DGME-T: Directional Grid Motion Encoding for Transformer-Based Historical Camera Movement Classification
This work addresses the challenge of applying camera movement classification models to degraded archival film, offering incremental improvements in robustness for film analysis.
The paper tackles the problem of camera movement classification in archival film, which suffers from noise and low contrast, by introducing DGME-T, a lightweight extension to the Video Swin Transformer that incorporates directional grid motion encoding, resulting in accuracy improvements from 81.78% to 86.14% on modern clips and from 83.43% to 84.62% on historical footage.

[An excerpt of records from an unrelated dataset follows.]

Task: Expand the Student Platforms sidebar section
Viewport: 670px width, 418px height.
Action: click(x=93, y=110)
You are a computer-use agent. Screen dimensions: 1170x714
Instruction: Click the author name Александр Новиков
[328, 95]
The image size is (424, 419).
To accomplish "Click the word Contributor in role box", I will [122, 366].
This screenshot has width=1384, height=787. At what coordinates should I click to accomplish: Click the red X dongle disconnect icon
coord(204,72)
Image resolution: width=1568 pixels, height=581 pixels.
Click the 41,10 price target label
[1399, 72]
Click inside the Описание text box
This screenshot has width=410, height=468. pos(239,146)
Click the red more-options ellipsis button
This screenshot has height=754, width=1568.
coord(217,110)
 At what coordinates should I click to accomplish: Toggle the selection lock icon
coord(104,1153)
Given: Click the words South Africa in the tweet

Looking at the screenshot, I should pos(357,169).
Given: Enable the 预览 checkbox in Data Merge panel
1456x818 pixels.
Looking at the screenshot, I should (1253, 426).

Camera movement classification (CMC) models trained on contemporary, high-quality footage often degrade when applied to archival film, where noise, missing frames, and low contrast obscure motion cues. We bridge this gap by assembling a unified benchmark that consolidates two modern corpora into four canonical classes and restructures the HISTORIAN collection into five balanced categories. Building on this benchmark, we introduce DGME-T, a lightweight extension to the Video Swin Transformer that injects directional grid motion encoding, derived from optical flow, via a learnable and normalised late-fusion layer. DGME-T raises the backbone's top-1 accuracy from 81.78% to 86.14% and its macro F1 from 82.08% to 87.81% on modern clips, while still improving the demanding World-War-II footage from 83.43% to 84.62% accuracy and from 81.72% to 82.63% macro F1. A cross-domain study further shows that an intermediate fine-tuning stage on modern data increases historical performance by more than five percentage points. These results demonstrate that structured motion priors and transformer representations are complementary and that even a small, carefully calibrated motion head can substantially enhance robustness in degraded film analysis. Related resources are available at https://github.com/linty5/DGME-T.